La jurisprudence francophone des Cours suprêmes


recherche avancée

06/07/2021 | FRANCE | N°21BX00342

France | France, Cour administrative d'appel de Bordeaux, 1ère chambre, 06 juillet 2021, 21BX00342


Vu la procédure suivante :

Procédure contentieuse antérieure :

Mme F... E... épouse D... a demandé au tribunal administratif de Toulouse d'annuler l'arrêté du 10 janvier 2020 par lequel le préfet de la Haute-Garonne a refusé de lui délivrer un titre de séjour, l'a obligée à quitter le territoire français dans un délai de trente jours et a fixé le pays à destination duquel elle serait reconduite.

Par un jugement n° 2000930 du 17 décembre 2020, le tribunal administratif de Toulouse a rejeté sa demande.

Procédure devant la cour :

Par une re

quête, enregistrée le 22 janvier 2020, Mme E... épouse D..., représentée par Me H..., demande à la...

Vu la procédure suivante :

Procédure contentieuse antérieure :

Mme F... E... épouse D... a demandé au tribunal administratif de Toulouse d'annuler l'arrêté du 10 janvier 2020 par lequel le préfet de la Haute-Garonne a refusé de lui délivrer un titre de séjour, l'a obligée à quitter le territoire français dans un délai de trente jours et a fixé le pays à destination duquel elle serait reconduite.

Par un jugement n° 2000930 du 17 décembre 2020, le tribunal administratif de Toulouse a rejeté sa demande.

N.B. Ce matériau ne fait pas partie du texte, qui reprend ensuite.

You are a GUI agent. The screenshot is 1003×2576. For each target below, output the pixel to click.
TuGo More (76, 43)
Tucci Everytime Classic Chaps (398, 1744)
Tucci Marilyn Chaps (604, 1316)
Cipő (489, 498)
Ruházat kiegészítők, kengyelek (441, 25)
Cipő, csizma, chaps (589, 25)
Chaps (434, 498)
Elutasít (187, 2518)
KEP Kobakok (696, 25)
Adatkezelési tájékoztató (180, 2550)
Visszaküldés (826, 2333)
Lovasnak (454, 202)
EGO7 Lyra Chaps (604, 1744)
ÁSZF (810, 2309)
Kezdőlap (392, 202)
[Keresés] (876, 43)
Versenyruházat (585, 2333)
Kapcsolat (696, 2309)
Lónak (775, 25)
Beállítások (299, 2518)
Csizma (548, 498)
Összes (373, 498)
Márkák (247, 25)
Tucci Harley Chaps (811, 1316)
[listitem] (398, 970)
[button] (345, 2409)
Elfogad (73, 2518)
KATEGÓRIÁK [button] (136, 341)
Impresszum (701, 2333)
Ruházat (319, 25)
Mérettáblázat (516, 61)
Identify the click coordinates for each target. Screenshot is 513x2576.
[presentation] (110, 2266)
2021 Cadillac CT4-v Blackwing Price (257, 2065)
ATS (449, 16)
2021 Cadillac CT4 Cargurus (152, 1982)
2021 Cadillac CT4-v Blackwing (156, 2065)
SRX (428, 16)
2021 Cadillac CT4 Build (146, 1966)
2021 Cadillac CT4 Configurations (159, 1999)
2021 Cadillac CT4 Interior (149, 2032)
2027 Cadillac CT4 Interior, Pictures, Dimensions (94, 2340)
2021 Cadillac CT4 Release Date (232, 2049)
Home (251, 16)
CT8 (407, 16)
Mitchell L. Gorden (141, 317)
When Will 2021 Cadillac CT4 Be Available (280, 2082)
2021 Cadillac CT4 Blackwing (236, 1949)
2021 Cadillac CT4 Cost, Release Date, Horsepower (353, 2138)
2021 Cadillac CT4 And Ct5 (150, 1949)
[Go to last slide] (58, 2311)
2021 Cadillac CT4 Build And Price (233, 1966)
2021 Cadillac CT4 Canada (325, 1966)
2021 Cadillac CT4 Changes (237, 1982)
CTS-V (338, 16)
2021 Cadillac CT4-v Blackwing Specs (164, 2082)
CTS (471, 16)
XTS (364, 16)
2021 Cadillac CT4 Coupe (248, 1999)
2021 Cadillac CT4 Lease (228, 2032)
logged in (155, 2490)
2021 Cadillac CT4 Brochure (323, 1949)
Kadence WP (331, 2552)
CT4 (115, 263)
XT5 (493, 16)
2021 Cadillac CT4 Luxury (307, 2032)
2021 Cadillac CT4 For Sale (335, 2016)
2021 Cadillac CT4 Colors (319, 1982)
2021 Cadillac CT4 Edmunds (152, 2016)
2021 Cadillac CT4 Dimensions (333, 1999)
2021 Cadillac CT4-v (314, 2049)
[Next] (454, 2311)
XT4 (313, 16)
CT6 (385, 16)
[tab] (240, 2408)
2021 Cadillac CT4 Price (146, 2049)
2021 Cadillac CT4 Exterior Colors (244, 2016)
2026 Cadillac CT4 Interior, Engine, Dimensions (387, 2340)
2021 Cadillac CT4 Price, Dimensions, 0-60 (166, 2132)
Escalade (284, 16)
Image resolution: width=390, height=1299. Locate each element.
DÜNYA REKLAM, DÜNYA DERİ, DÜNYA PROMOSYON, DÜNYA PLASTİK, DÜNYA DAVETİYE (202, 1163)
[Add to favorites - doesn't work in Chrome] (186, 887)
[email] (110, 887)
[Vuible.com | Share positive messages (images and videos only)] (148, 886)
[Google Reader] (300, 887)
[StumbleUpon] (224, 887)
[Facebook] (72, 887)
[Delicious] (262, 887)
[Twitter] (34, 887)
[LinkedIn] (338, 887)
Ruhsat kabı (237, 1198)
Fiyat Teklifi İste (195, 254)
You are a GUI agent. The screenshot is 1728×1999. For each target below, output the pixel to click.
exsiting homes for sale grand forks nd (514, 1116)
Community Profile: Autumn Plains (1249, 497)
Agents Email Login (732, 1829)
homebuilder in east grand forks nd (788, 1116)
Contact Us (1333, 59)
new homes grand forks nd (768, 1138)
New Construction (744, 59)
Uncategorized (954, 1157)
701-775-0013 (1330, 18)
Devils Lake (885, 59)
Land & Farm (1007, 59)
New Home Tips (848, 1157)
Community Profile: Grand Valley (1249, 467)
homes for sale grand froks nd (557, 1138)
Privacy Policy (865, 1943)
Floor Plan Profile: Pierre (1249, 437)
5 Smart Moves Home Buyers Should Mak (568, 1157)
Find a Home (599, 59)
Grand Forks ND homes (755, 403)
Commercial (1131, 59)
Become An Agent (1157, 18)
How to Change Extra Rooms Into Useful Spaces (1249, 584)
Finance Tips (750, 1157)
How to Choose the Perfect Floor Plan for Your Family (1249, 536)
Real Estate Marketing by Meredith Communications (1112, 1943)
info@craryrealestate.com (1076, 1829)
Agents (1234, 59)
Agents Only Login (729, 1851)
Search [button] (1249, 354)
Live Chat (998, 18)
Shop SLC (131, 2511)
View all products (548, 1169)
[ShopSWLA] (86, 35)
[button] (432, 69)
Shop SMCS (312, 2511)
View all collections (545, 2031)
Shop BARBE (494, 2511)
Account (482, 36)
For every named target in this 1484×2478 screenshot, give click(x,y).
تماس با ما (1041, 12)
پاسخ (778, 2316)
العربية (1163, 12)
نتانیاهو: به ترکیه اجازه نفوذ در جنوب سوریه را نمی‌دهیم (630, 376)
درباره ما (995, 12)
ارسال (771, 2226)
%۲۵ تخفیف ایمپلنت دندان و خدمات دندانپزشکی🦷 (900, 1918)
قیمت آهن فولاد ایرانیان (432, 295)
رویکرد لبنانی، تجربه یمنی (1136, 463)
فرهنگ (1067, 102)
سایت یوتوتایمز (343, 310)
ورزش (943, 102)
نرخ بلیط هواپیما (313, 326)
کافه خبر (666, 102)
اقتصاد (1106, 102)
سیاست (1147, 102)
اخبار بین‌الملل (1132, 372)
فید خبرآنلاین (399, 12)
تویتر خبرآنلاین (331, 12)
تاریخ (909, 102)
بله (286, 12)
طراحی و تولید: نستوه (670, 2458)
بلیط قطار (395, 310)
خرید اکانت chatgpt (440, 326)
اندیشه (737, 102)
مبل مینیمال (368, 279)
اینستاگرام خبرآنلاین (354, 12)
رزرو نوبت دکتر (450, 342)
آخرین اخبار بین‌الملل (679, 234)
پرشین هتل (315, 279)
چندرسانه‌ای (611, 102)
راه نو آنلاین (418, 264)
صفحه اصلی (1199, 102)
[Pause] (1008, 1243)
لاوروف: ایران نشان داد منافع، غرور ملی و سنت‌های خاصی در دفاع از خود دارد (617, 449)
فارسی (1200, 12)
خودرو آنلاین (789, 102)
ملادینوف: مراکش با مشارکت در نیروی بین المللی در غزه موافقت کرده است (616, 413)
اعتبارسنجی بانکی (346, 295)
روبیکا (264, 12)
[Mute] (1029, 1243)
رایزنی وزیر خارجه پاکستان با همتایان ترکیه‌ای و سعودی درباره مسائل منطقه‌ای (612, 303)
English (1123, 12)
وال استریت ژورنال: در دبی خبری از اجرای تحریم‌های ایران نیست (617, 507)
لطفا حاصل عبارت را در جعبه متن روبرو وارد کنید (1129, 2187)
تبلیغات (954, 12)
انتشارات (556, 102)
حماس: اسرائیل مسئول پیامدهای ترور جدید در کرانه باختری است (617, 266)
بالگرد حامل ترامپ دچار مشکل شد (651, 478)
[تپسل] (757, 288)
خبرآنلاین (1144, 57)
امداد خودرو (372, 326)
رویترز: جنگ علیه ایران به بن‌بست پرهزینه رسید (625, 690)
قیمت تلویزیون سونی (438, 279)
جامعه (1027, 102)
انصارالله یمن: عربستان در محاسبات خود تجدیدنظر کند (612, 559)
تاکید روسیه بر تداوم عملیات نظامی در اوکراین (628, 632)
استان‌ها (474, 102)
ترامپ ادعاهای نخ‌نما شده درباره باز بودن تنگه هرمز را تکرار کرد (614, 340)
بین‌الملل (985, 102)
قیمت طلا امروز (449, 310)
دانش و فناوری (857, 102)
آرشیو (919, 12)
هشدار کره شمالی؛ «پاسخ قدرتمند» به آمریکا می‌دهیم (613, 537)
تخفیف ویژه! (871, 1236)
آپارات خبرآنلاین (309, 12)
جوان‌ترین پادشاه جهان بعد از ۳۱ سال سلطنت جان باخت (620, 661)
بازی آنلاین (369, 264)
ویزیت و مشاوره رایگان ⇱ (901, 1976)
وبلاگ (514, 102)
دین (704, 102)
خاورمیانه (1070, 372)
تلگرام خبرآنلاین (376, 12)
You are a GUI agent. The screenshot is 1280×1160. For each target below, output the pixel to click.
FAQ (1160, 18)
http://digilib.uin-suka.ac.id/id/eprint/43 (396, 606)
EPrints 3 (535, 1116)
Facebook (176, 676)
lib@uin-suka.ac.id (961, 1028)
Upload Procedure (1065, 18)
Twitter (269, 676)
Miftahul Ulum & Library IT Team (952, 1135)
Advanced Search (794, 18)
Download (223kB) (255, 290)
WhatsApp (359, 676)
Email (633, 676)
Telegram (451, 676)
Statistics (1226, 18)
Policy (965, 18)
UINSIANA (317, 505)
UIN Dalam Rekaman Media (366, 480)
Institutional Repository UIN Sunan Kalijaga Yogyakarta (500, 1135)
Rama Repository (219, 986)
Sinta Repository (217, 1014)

Procédure devant la cour :

Par une requête, enregistrée le 22 janvier 2020, Mme E... épouse D..., représentée par Me H..., demande à la cour :

1°) d'annuler ce jugement du tribunal administratif de Toulouse du 17 décembre 2020 ;

2°) d'annuler l'arrêté du 10 janvier 2020 par lequel le préfet de la Haute-Garonne a refusé de lui délivrer un titre de séjour, l'a obligée à quitter le territoire français dans un délai de trente jours et a fixé le pays à destination duquel elle serait reconduite ;

3°) d'enjoindre au préfet de lui délivrer un titre de séjour dans un délai de sept jours à compter de la notification de l'arrêt à intervenir sous astreinte de 100 euros par jour de retard passé ce délai ;

4°) de mettre à la charge de l'État le paiement de la somme de 2 000 euros à verser à son conseil en application des articles L. 761-1 du code de justice administrative et 37 de la loi du 10 juillet 1991.

Elle soutient que :

- le refus de délivrance du titre de séjour est entaché d'un défaut de motivation ;

- le préfet a méconnu l'article 14 de la convention franco-camerounaise du 24 janvier 1994 ;

- le préfet a méconnu le principe de proportionnalité issu du droit de l'Union européenne ;

- le préfet a méconnu l'article 8 de la convention européenne de sauvegarde des droits de l'homme et des libertés fondamentales ;

- la décision litigieuse méconnaît les dispositions du 4° de l'article L. 121-1, des articles suivants et de l'article R. 121-6 du code de l'entrée et du séjour des étrangers et du droit d'asile ;

- le préfet a commis une erreur de droit ;

- le préfet a méconnu les dispositions du 11° de l'article L. 313-11 du code de l'entrée et du séjour des étrangers et du droit d'asile ;

- le préfet a entaché sa décision d'une erreur manifeste dans son appréciation ses conséquences sur sa situation personnelle.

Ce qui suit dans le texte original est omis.